Objective: The aim was to carry out a closed-loop evaluation of the utility of health care use predictions using the conversion rates of advertisements that were displayed to the predicted future utilizers as a surrogate. The statistical models to predict the probability of user's future visit to a medical facility were built using effective predictors of health care resource utilization, extracted from a deidentified dataset of geotagged mobile Internet search logs representing searches made by users of the Baidu search engine between March 2015 and May 2015.

Methods: We inferred presence within the geofence of a medical facility from location and duration information from users' search logs and putatively assigned medical facility visit labels to qualifying search logs. We constructed a matrix of general, semantic, and location-based features from search logs of users that had 42 or more search days preceding a medical facility visit as well as from search logs of users that had no medical visits and trained statistical learners for predicting future medical visits. We then carried out a closed-loop evaluation of the utility of health care use predictions using the show conversion rates of advertisements displayed to the predicted future utilizers.

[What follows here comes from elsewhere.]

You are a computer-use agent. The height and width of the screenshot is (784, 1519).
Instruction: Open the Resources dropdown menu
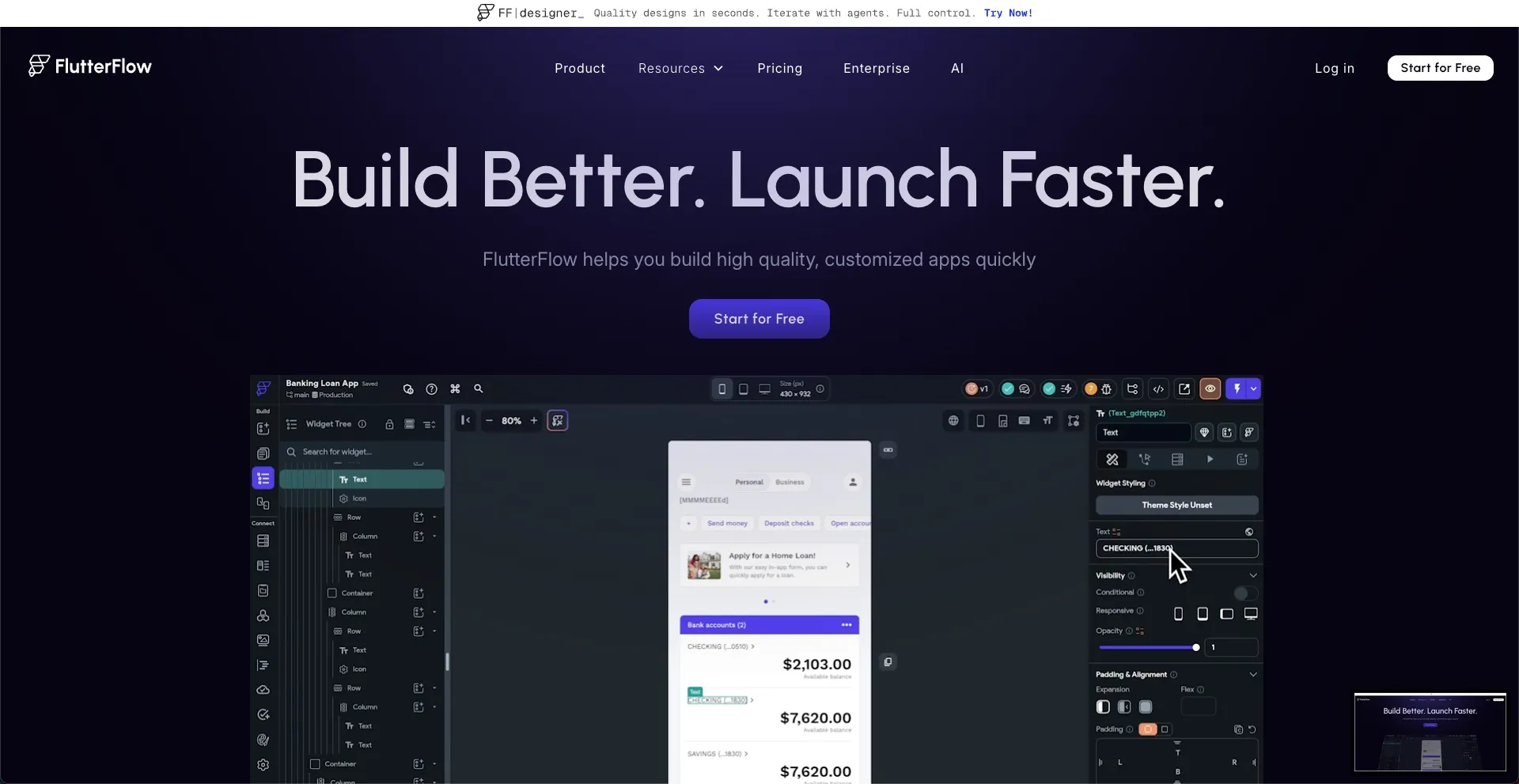680,69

In the context of behaviorally targeted advertising, wherein health care providers are interested in minimizing their cost per conversion, the association between show conversion rate and predicted utilization score, served as a surrogate measure of the model's utility.

Results: We obtained the highest area under the curve (0.796) in medical visit prediction with our random forests model and daywise features. Ablating feature categories one at a time showed that the model performance worsened the most when location features were dropped. An online evaluation in which advertisements were served to users who had a high predicted probability of a future medical visit showed a 3.96% increase in the show conversion rate.

Conclusions: Results from our experiments done in a research setting suggest that it is possible to accurately predict future patient visits from geotagged mobile search logs. Results from the offline and online experiments on the utility of health utilization predictions suggest that such prediction can have utility for health care providers.

Keywords: Internet; geotagged search logs; health care costs; health care utilization; search behavior; utility.